Shopping CentreSentiment in the retail sector has undergone a sharp reversal
REFIRE has reported several times throughout this year on the cautious approach being taken to shopping centre investment by some of the more experienced hands in the sector, such as Deutsche Euroshop, who pulled out of planned acquisitions at least twice this year at a late hour. At the end of the last quarter the clouds seemed to be lifting – but hopes of an optimistic end-of-year outlook were dashed with the publication of the latest International Council of Shopping Centres (ICSC) monthly ICSC Euro-Shop Index.

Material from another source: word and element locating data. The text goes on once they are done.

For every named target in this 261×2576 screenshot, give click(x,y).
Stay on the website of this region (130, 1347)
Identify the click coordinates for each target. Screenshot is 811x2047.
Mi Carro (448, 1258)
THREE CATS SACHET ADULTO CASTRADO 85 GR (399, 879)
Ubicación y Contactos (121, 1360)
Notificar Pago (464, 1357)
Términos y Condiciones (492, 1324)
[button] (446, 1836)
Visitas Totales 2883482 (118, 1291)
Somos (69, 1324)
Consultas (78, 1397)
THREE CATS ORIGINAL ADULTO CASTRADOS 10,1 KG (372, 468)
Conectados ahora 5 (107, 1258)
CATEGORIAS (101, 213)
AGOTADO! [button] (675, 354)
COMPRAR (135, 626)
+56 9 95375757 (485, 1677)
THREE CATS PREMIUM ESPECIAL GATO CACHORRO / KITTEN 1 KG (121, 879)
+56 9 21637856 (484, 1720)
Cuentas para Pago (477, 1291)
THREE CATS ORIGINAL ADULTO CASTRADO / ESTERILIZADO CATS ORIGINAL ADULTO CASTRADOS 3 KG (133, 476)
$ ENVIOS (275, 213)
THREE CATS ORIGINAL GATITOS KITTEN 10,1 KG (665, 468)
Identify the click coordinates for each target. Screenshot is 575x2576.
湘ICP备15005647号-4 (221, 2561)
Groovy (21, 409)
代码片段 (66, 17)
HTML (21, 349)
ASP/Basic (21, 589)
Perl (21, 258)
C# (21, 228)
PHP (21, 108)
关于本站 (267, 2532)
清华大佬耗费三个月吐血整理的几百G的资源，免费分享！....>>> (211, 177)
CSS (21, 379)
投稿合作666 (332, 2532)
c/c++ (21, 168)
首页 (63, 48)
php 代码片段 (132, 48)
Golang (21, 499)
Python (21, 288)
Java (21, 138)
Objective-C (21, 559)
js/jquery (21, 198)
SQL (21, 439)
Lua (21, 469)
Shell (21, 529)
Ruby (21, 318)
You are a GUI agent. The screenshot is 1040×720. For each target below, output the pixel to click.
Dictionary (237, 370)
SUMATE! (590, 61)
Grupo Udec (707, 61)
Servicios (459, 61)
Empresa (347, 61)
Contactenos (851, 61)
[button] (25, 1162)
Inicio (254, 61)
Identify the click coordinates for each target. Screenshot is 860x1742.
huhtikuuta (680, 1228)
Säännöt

The latest reading shows a sharp deterioration in sentiment in the sector, bringing confidence down to about the same level as this time last year and the lowest since February 2012.
Despite the festive season being well underway, both sales and footfall contracted in November , now standing at levels seen last in February 2012. Rents are also a cause of concern amongst shopping centre executives, with the lowest level of confidence in rent sustainability recorded since the ICSC’s Euro-Shop Index started in March 2011.
According to Sarah Banfield, ICSC’s Europe-based Senior Research Analyst said: “This could well be a symptom of the evolving landlord/tenant relationship, where retailers feel they are in a better position to renegotiate their leases, particularly in secondary centres where the landlord is under pressure to maintain occupancy levels.”
Indeed, occupancy was the one area to experience growth in November, probably a reflection of the seasonal trend of temporary ‘pop-up shops’ to make the most of the gift-buying period.
Banfield added: “November’s survey of shopping centre executives reveals a disappointing reversal in the recent trend of improving industry sentiment. It all points to the fragile nature of the European retail market as rising unemployment (which reached a new high of 11.7% in the Eurozone in October), and tough fiscal policies continue to dampen consumer confidence and discourage retail expenditure.”
”Although occupancy is holding up well, the post-festive season may see vacancy levels rise once more as temporary occupiers exit and other retailers take stock of their seasonal performance, especially as it appears that they will need to discount heavily in order to attract spend.”